**PROBLEM TO SOLVE:**
Could you restate the data below word for word, without its pictures?
** Opening DATA SUPPLIED block **
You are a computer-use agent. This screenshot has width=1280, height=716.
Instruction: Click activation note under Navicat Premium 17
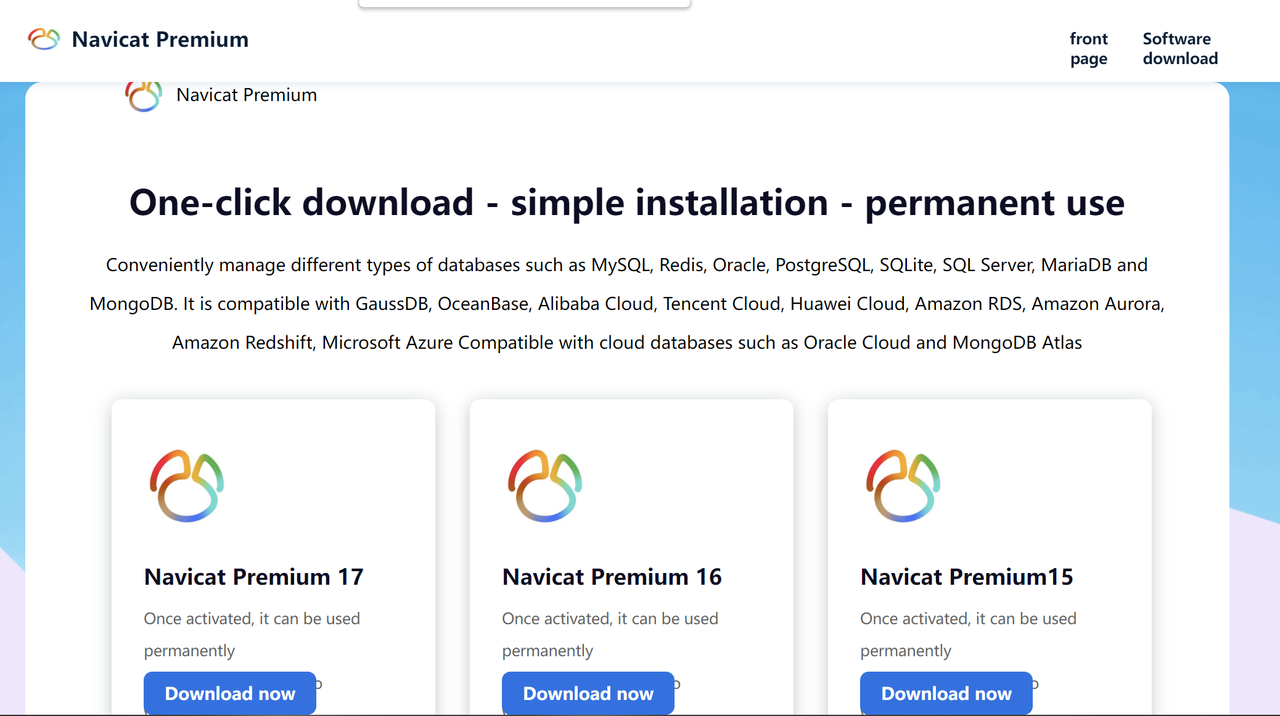point(252,634)

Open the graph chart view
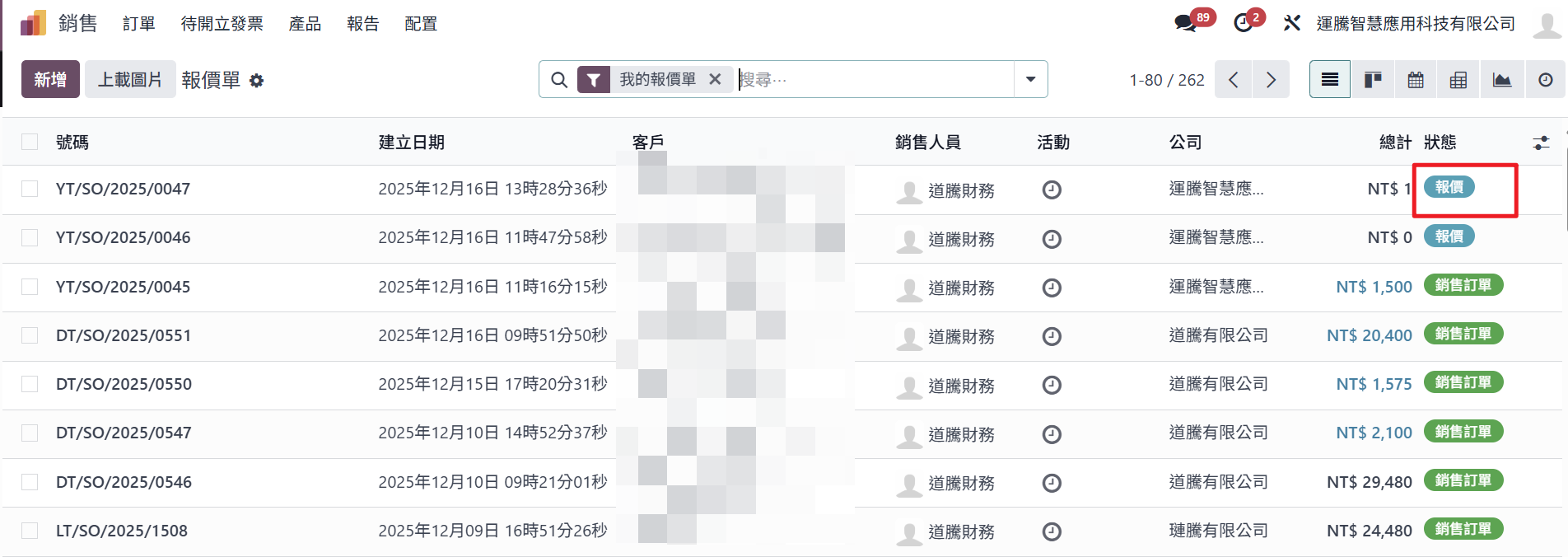click(x=1501, y=80)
** Closing DATA SUPPLIED block **
**RESPONSE BOX:**
You are a computer-use agent. This screenshot has width=1280, height=716.
Instruction: Click activation note under Navicat Premium 17
point(252,634)

Open the graph chart view
click(x=1501, y=80)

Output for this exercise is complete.